Gina Rinehart has dug up a fortune to make the Forbes rich list. Image digitally altered
Gina Rinehart has dug up a fortune to make the Forbes rich list. Image digitally altered

Look who's thirsty for our dam

WATER - it's an invaluable commodity in these parts, especially for irrigators who have fresh memories of drought and floods on their minds.

A wave of concern has started to flow through the ranks of Central Highlands irrigators with talk that mining billionaire Gina Rinehart is actively purchasing water from the Fairbairn Dam from producers who are selling their allocations.

Although Ms Rinehart's Hancock Coal was unable to confirm any details yesterday, the CQ News was made aware of the purchases from numerous local sources.

On the back of three years of falling prices and rising costs, some irrigators are looking for capital anywhere they can get it, and selling off allocations may offer a reprieve.

But with SunWater scrapping the proposed Connors River Dam, which was set to quench the thirst of the emerging mega mines in the Galilee Basin, there is a growing unease that the brunt of development pressure will fall back on the Fairbairn Dam.

Mining companies acquiring water allocations is nothing new, and it's not illegal. But with billions of dollars of development planned for the region, the prospect of it getting out of hand highlights a danger for agriculture, according to Central Highlands Cotton Growers and Irrigators Association president Ross Burnett.

"While there is nothing underhand going on - it is their water to sell, and it's likely been sold for a number of reasons - it still sets a dangerous precedent because that water would have originally been destined for crops," Mr Burnett said.

"It's got the potential to reduce the local economy in the way that it affects all the support industries - for instance the Emerald cotton gin.

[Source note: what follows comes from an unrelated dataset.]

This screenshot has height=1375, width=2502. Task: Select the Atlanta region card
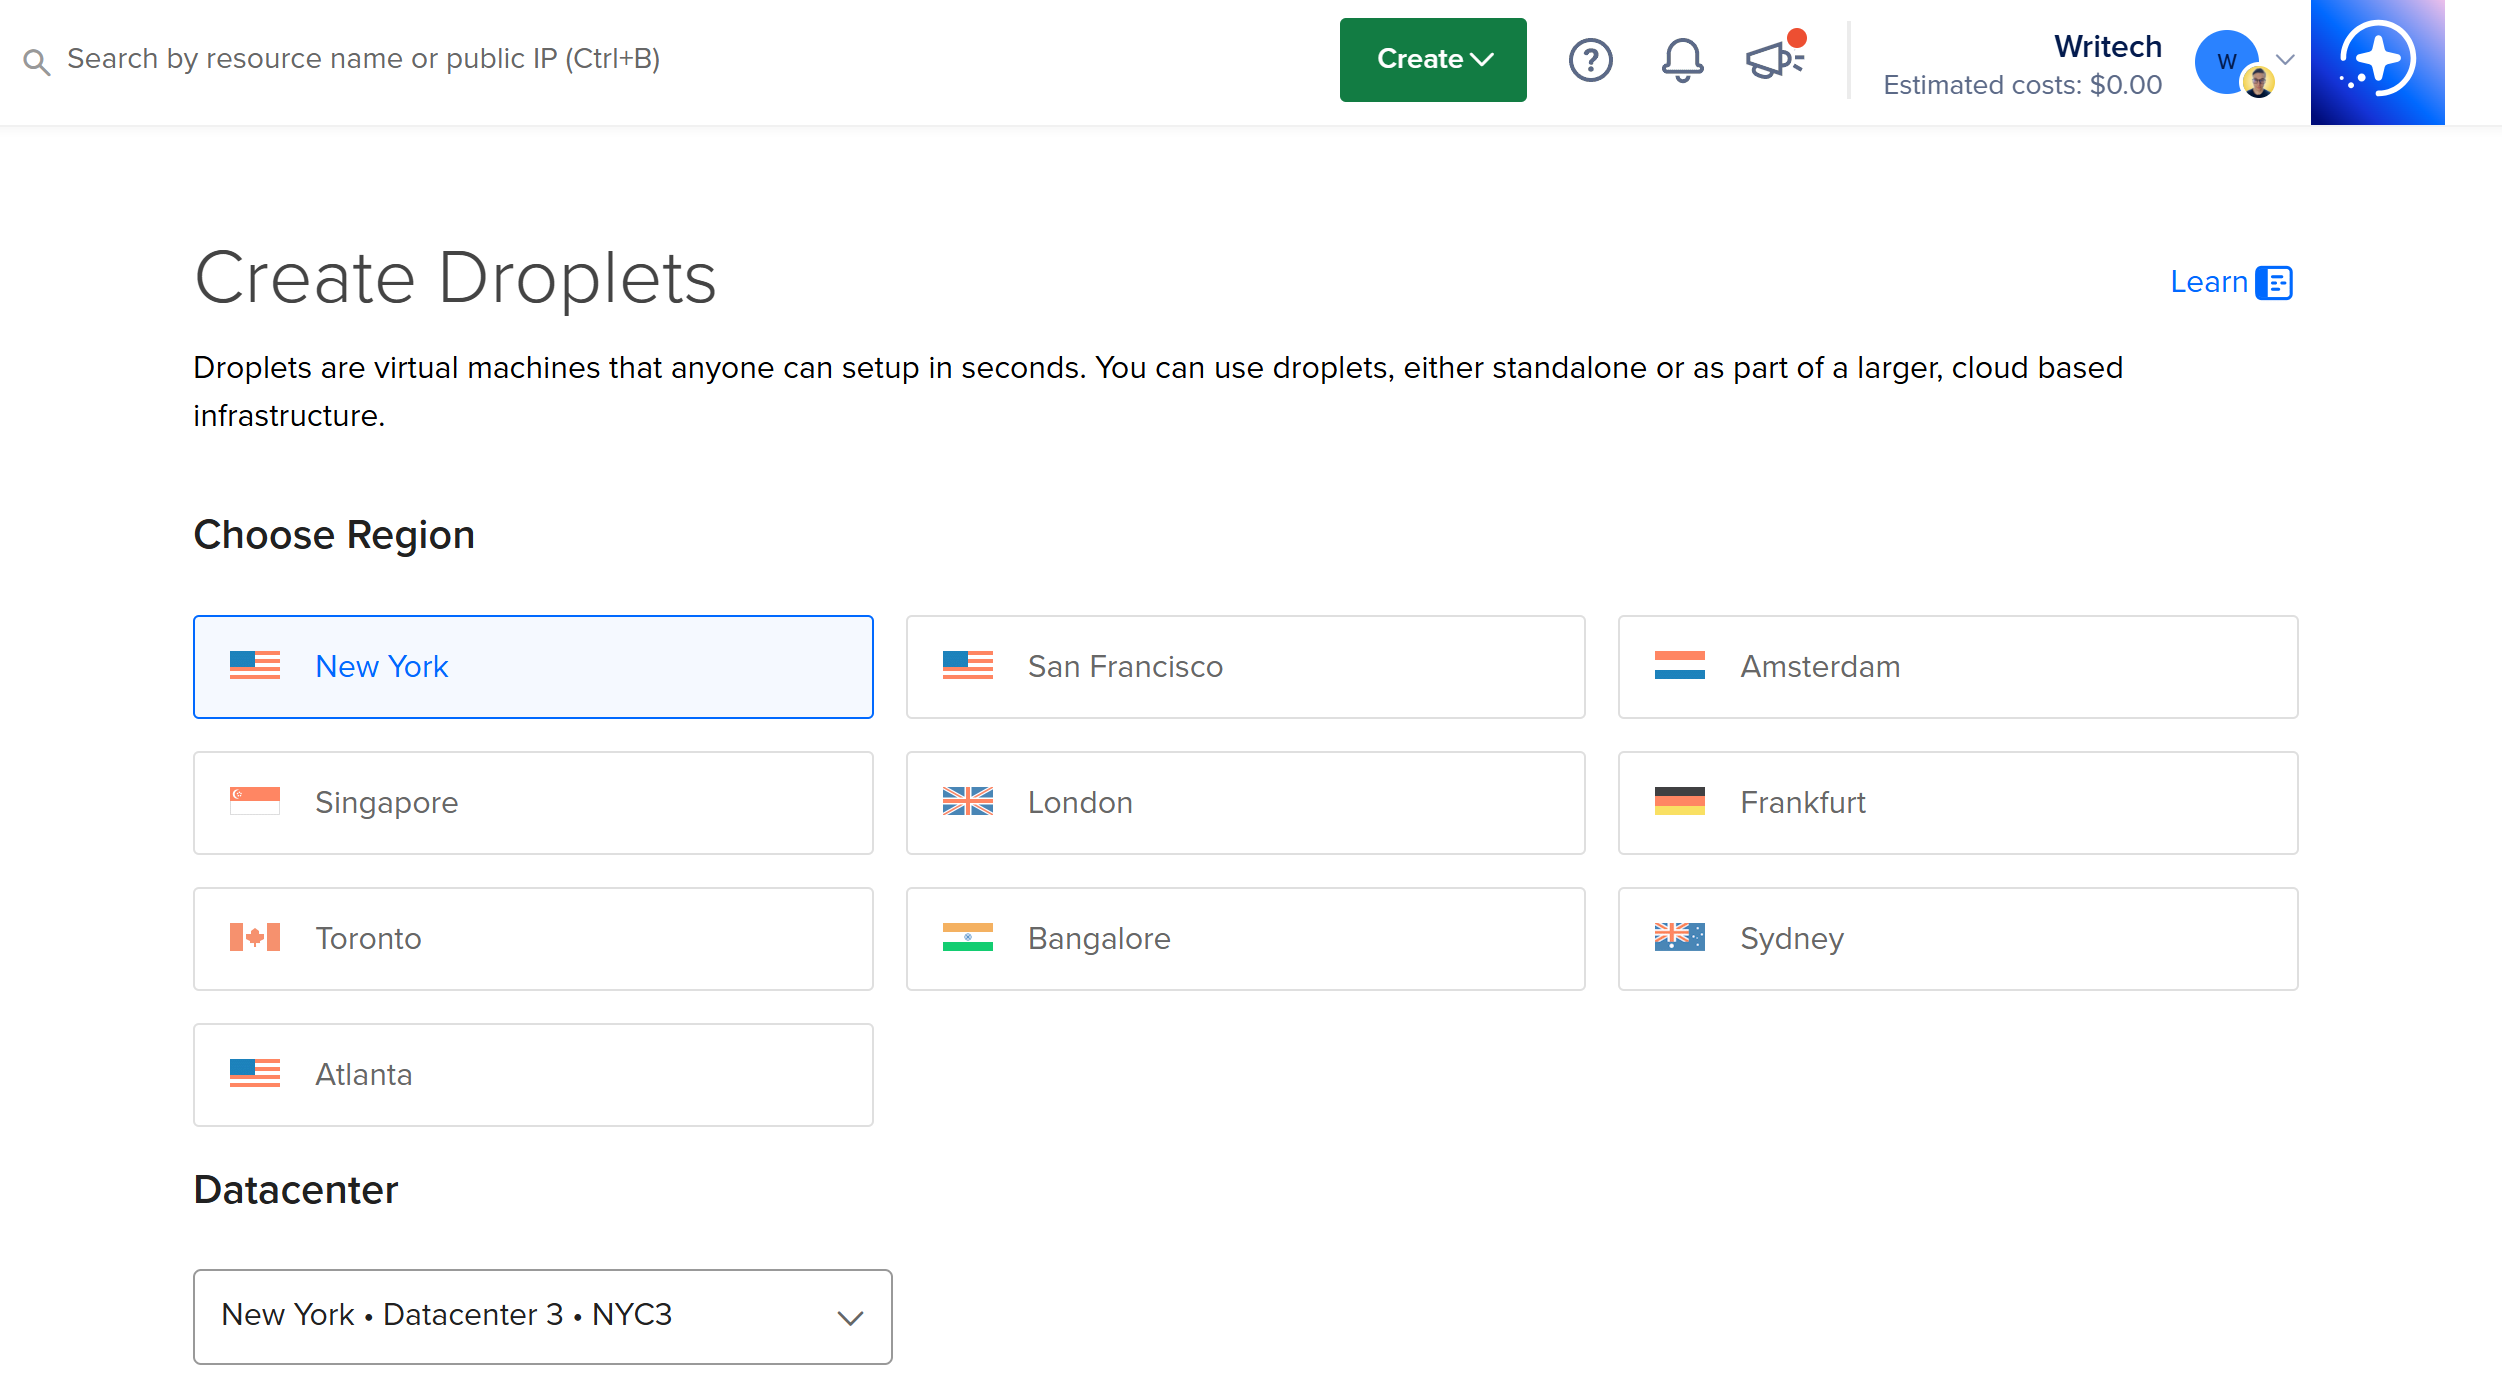click(533, 1074)
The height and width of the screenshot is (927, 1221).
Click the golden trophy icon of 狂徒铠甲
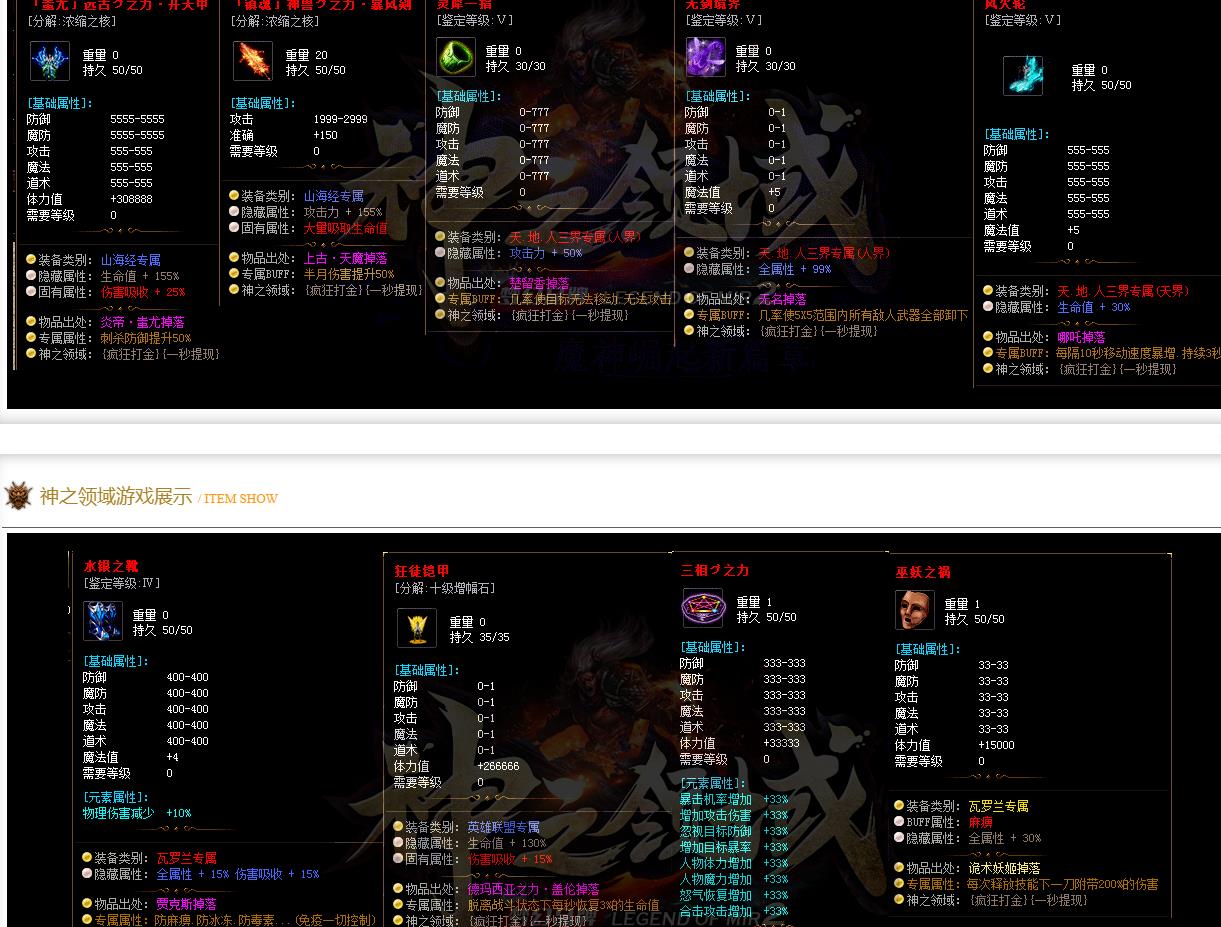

If there are fewer acres being planted then there's less work for all the support industries.

"It has been done before (mining acquisitions of water), but the scale of it is different and has potential to continue growing."

After SunWater failed to gain financial backing for its Connors River Dam project, Deputy Premier Jeff Seeney revealed the government turned its attention to the Fairbairn Dam, and has fast-tracked a review of other options in the region.

"The government considers there is scope for supply from the Burdekin Falls Dam and is looking at the Fairbairn Dam possibilities," he said.

"The government is also looking at all options for water storage in the Galilee Basin - both dam sites and off-stream storages."

Rural lobby group AgForce was also worried about the waves Ms Rinehart was causing at the dam.

Incoming president Ian Burnett said irrigators had a fair concern about the future of their valuable resource.

"I think there's a worry that with the Connors River Dam going under, there's a question about where all the water for future developments will come from," he said.

Hancock Coal, SunWater and the Minister for Energy and Water Supply were contacted but no response was received by the time of print.